The gentry, who were not remarkable for disinterestedness, were foremost in appreciating the advantages of equipping the countryside with good roads. The days of travelling on horseback were rapidly disappearing, and journeys in chaises and coaches were now fashionable and decidedly less fatiguing. Moreover, it had become the custom of the squirearchy to spend a part of the year, not only at the provincial capital of Carmarthen, where they erected town houses in the latest architectural style, but also at distant centres like Bath. A network of  good highways would be a boon of great value to this class, who had previously preferred to remain at home rather than dare the unknown dangers of perilous and untrustworthy roads. Moreover, in this age, when class distinctions were universally recognised and respected, it was essential that the land proprietors should become better acquainted with each other and should co-operate to further their interests as a class. This was impossible without the aid of roads to lessen the distance between one manor house and another.

Towards the middle of the 18th century, the gentry are observed to be stirring and formulating plans for a scheme of useful roads. Sir T Gery Cullum, who would naturally interest himself in the activities of his fraternity in Carmarthenshire during his visit there in 1775, notes that the gentry are exerting themselves, and exercising all the influence that they possess, to have the common roads of the shire repaired. In reality, a movement had taken place ten years previously amongst the squirearchy for the betterment of the road system. They succeeded in getting some of the inhabitants to address a petition to Parliament in February 1765, for an enactment which would authorise them to repair and supervise the shire highways. The petition was referred to a committee which included all the members for Wales and those representing the counties of Gloucester, Somerset, Devon, and Cornwall. Another petition was almost simultaneously brought in, which asked for leave to renovate the roads in the neighbourhood of Laugharne. Ultimately, a bill legalising these demands was introduced and passed.

The most notable success of the gentry was the construction of a new road from Llandovery to Trecastle. The old highway meandered over Trecastle mountain, in such a way as to make intercourse between the two towns almost impossible during the winter months; it was a serious barrier to those who wished to take the shortest route to England. The squires of the neighbourhood decided to circumvent this natural obstacle, and built a new thoroughfare, in some places hewn out of solid rock, along the foot of the mountain. So great was their success in this venture that the new road excited the admiration of many of the tourists who were fortunate enough to travel along it to Carmarthen. It was wide enough for three carriages to drive abreast; Malkin refers to its excellent condition in 1803, while another traveller in 1805 states that " between Brecon and Llandovery, the roads are equal to any in the kingdom," and adds that the local gentry were so enamoured with the happy termination of this adventure in road construction that they were prepared to repeat the experiment on the road from Llandovery to Lampeter. As late as 1812, the Llandovery-Trecastle highway was still being improved and bettered.

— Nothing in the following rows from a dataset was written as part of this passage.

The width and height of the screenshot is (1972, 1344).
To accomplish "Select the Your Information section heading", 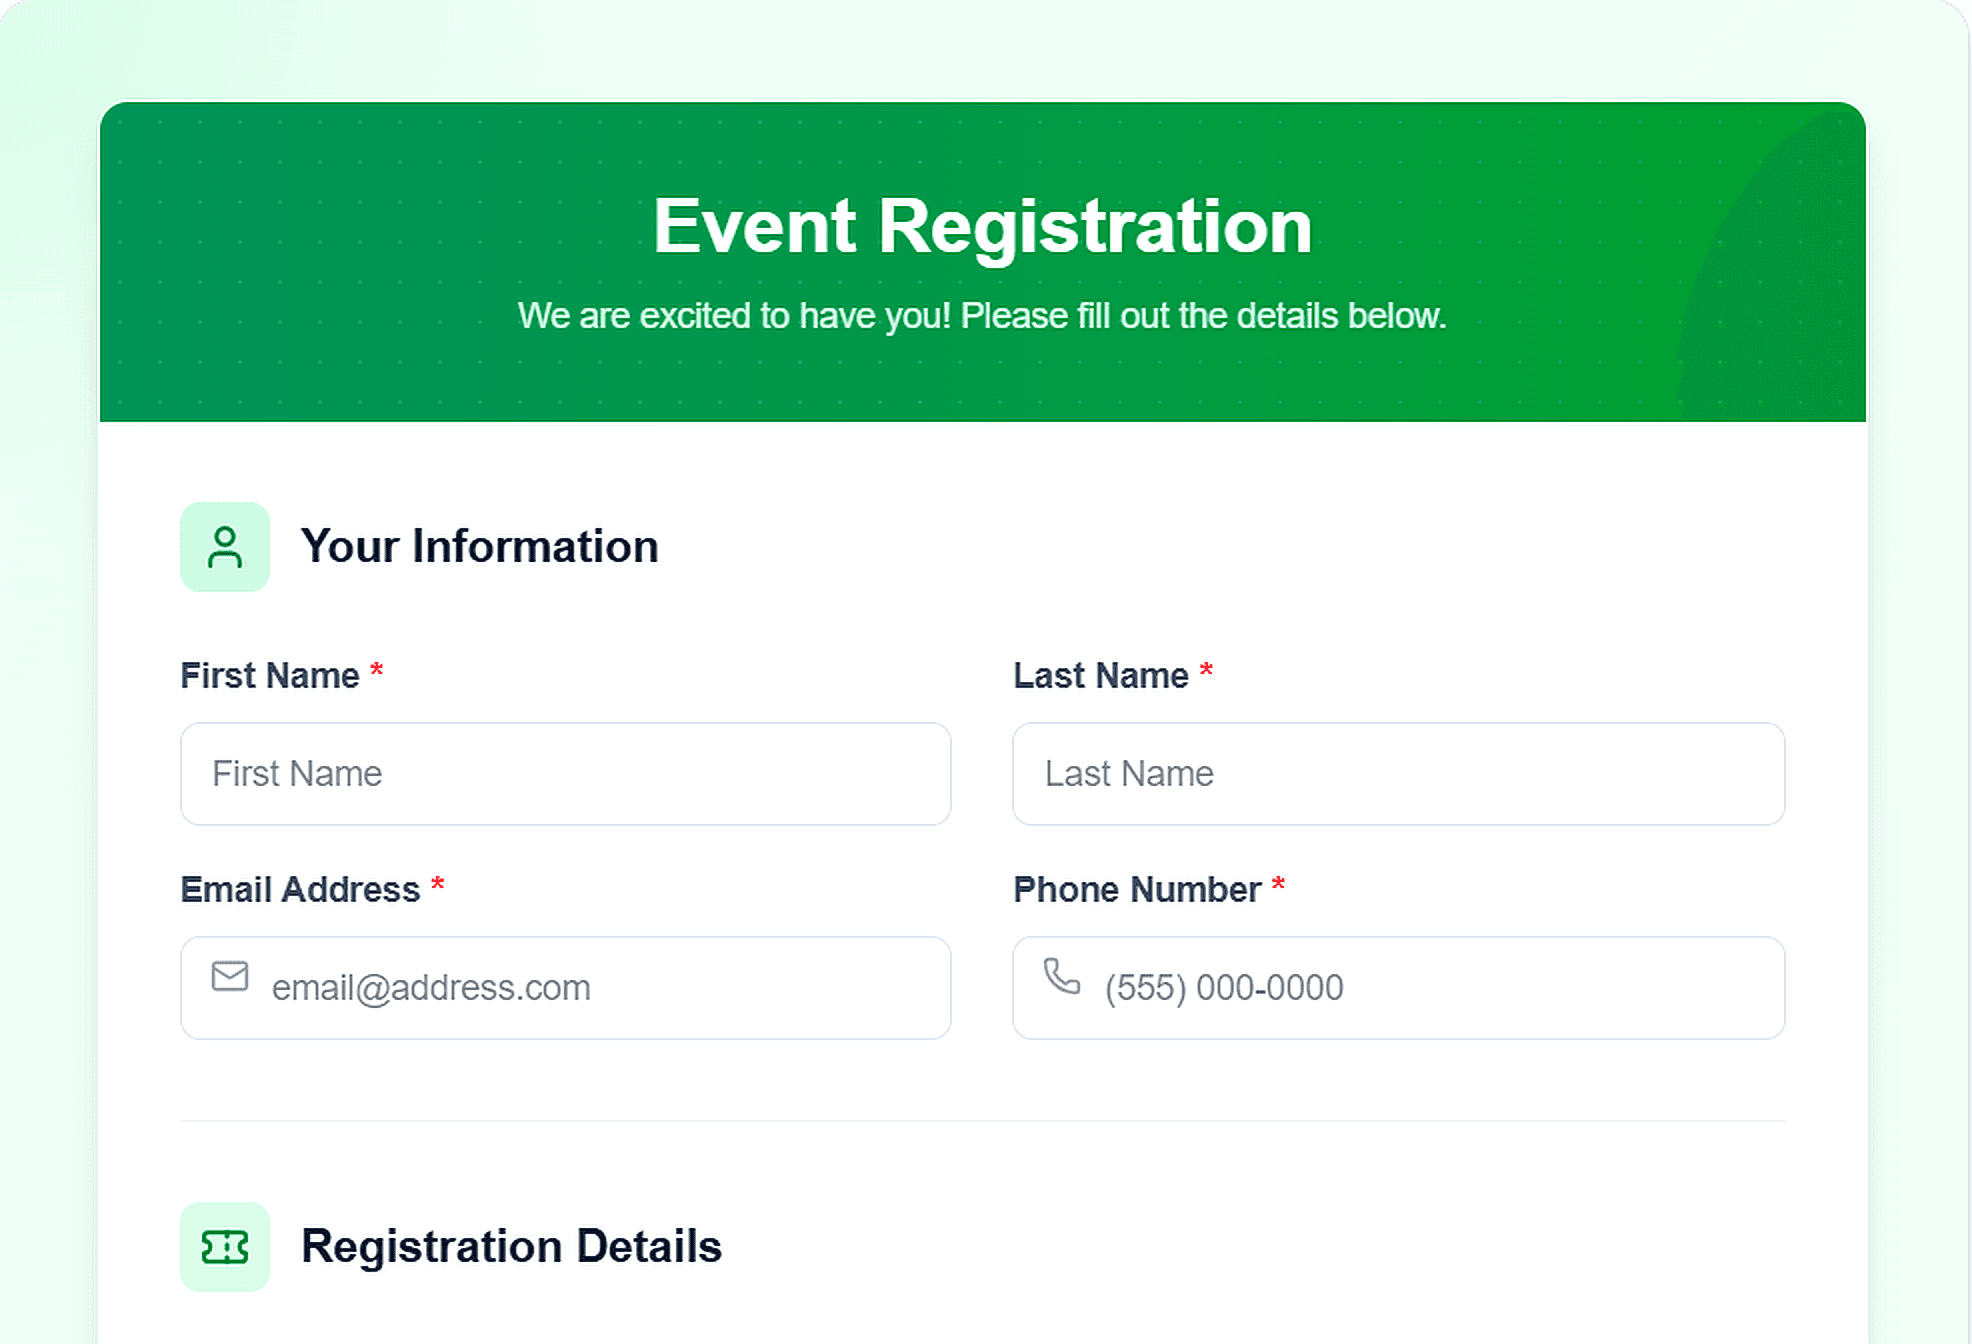I will coord(481,546).
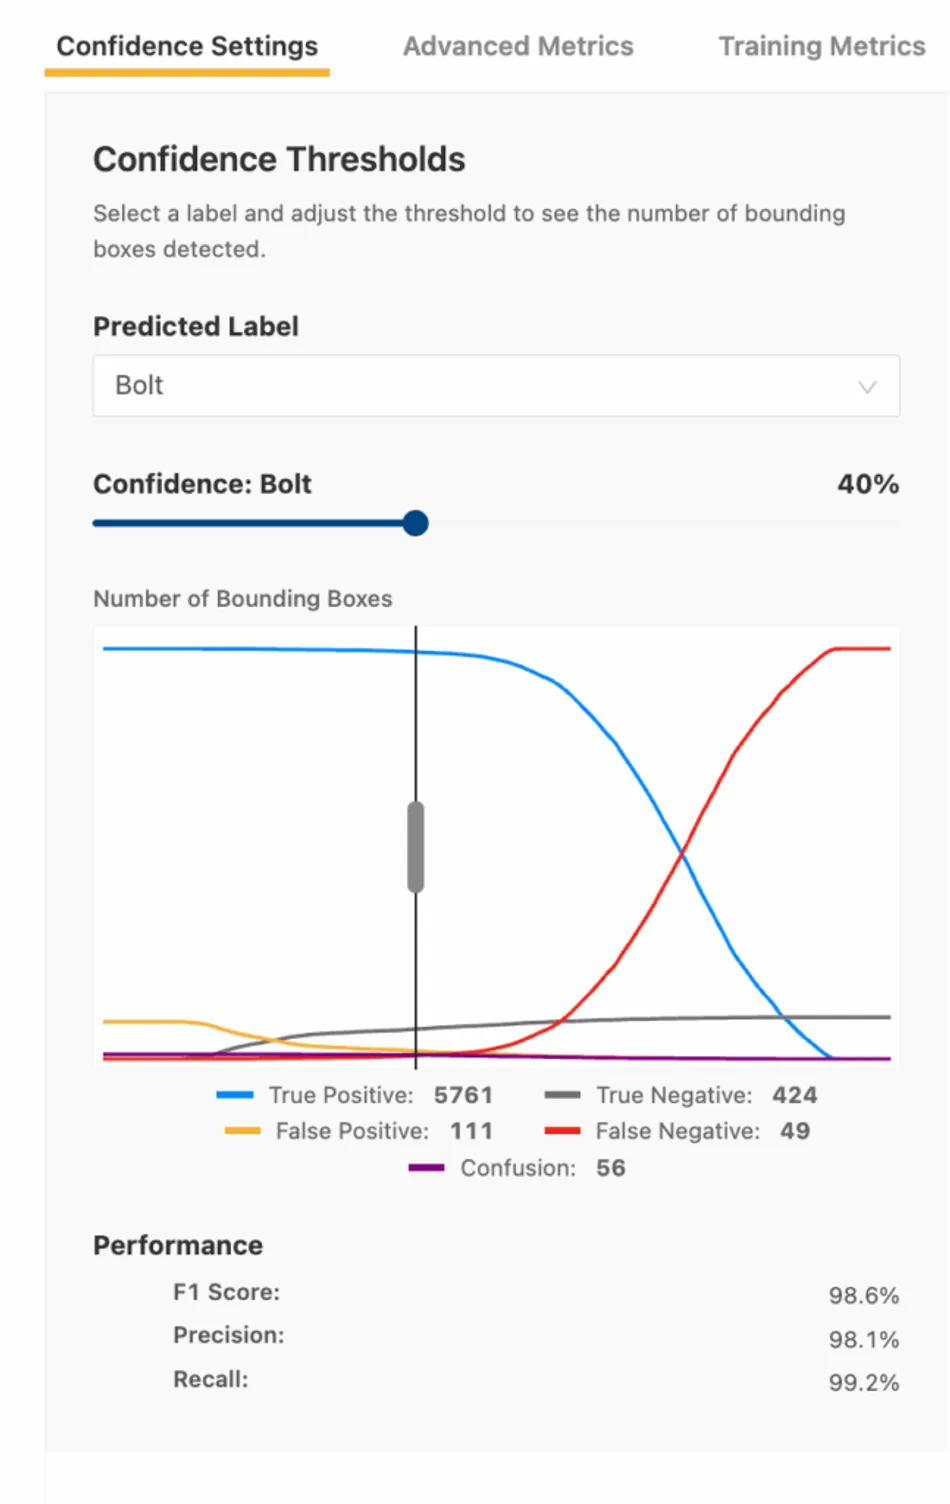Select the Confidence Settings tab
The height and width of the screenshot is (1504, 950).
187,46
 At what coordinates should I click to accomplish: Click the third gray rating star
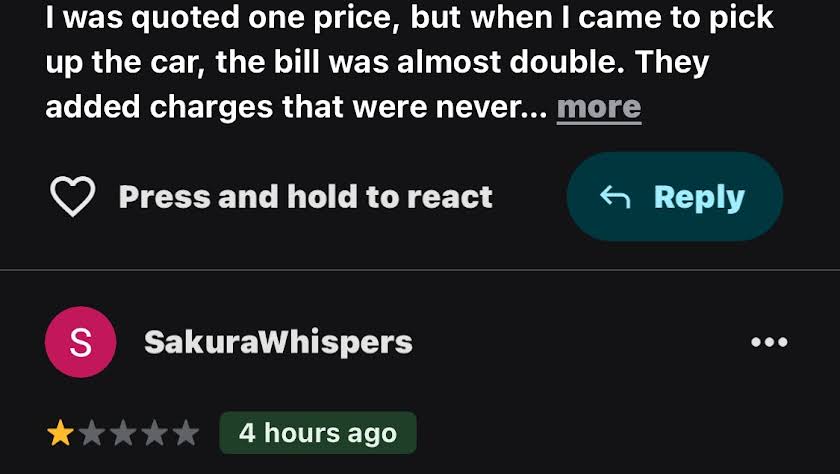(123, 433)

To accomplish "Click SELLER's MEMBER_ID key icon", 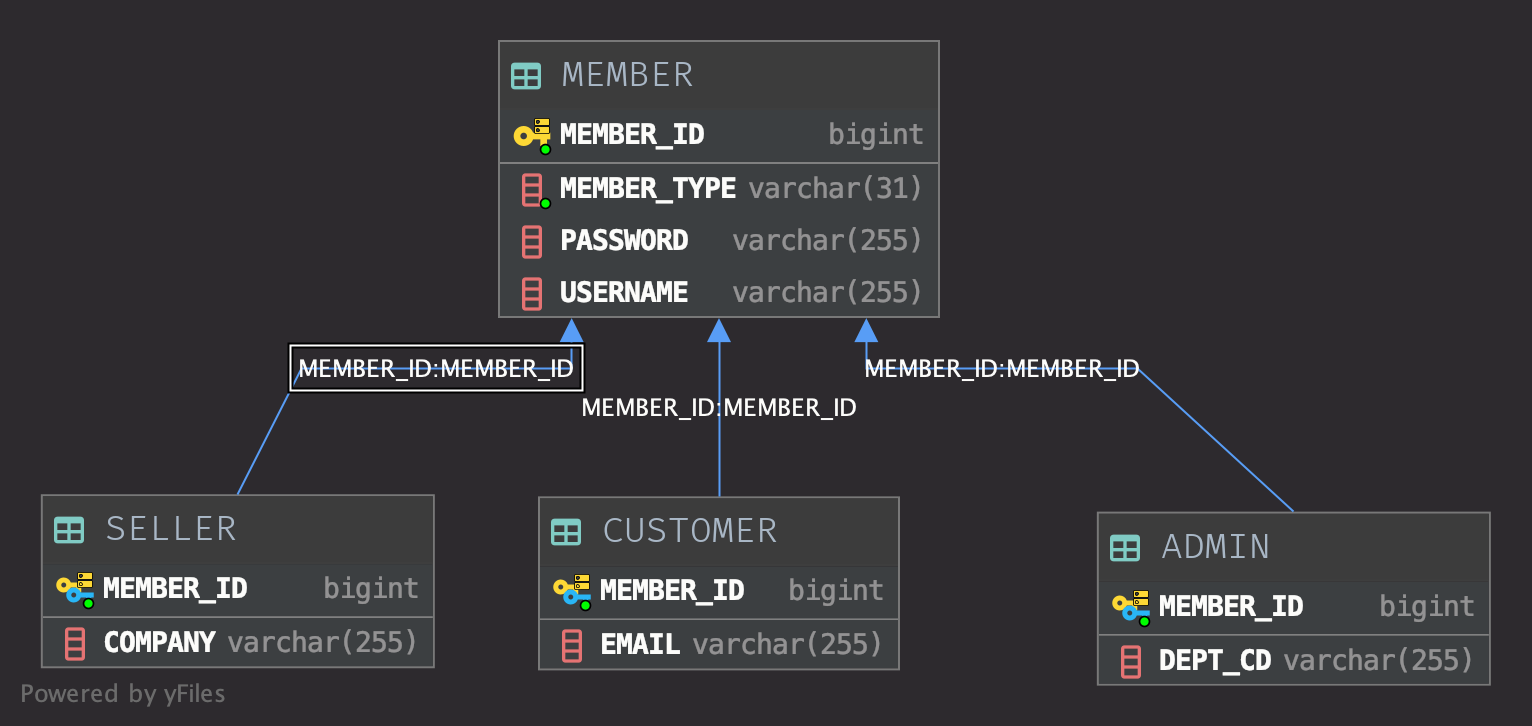I will coord(75,589).
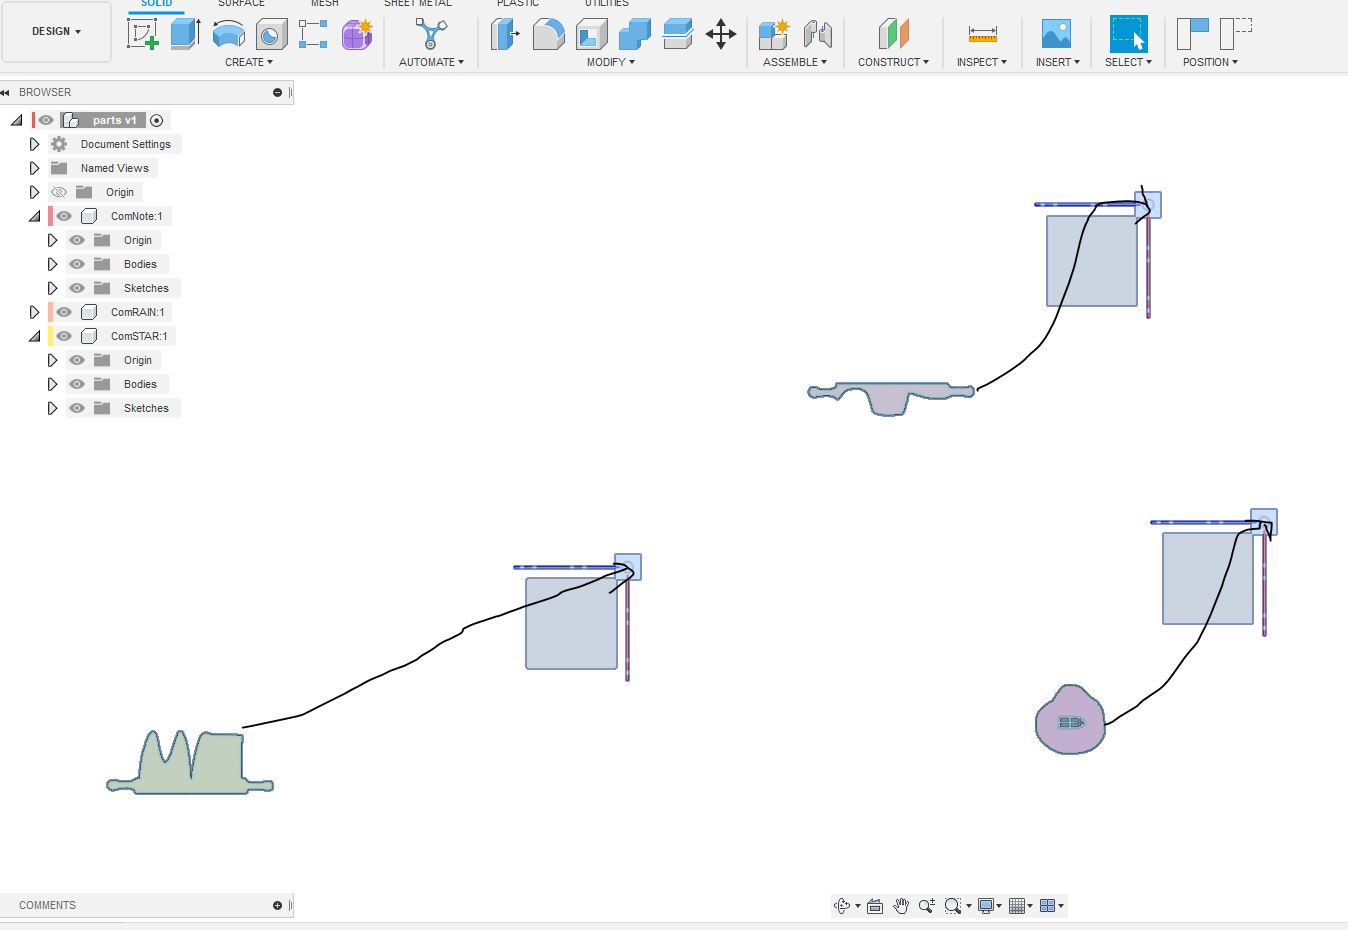Click the DESIGN workspace button
1348x930 pixels.
(56, 31)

The brunt of the burden of maintaining the roads, however, still fell upon the shoulders of the inhabitants of the parishes. For instance, the rate of £5 was collected in 1735 at Llandebie towards repairing the highway; probably other parishes conscientiously renovated the roads which came under the supervision of their surveyors. In 1790, the parishioners of Eglwys Cymyn were able to declare in the presentments of their churchwardens that the church roads, which would comprise most of the parish roads, were (except one) "tolerable", and the same declaration is made in the presentments of the churchwardens of the parish of Newchurch in the same year.

The parishes became responsible for such roads as were not included in the districts over which the turnpike trusts had complete supervision, and the old custom of assessing the inhabitants by the surveyor, which had been established by the Statute of 1664, was still the characteristic feature of the parochial management of roads. Sixpence in the pound was levied upon the inhabitants of the hamlet of Trefroyan in the parish of Llanarthney in 1794, who, in their turn, did the work themselves, either by hiring men or lending carts and implements.

The surveyor's duties were many. He applied to Special Sessions for permission to assess the parishioners; he attended Quarter Sessions and presented a report of the work done every quarter; he supervised the labourers on the highway in person; and if it chanced that a part of a turnpike road passed through his parish, he was responsible for its maintenance to its trustees, receiving from them money for that purpose. The first few decades of the 19th century witnessed the same attention paid to roads by the vestries and surveyors of many other Carmarthenshire parishes, e.g Llanllwni and Llanllawddog. In the parish of Llangeler, much attention was devoted to parish roads between 1825 and 1830, and, in order to ensure a supply of cheap labour, it was decided by the vestry that those who were in receipt of parish relief and who were capable of manual labour, should be given work on the highways.

Gradually, however, the Government perceived that the real solution of the problem of communications lay in the adoption of scientific methods of road construction through the instrumentality of the turnpike system, which embodied the principle that every person should contribute to the upkeep of roads in proportion to the use which he made of them. The burden still fell upon the parishes, for the turnpike trusts, which this system created, were usually bodies of influential local people in whom was vested the right of erecting toll gates on highways and levying tolls for the upkeep and construction of roads; such tolls would naturally press most heavily upon the parishioners, who used the roads daily. 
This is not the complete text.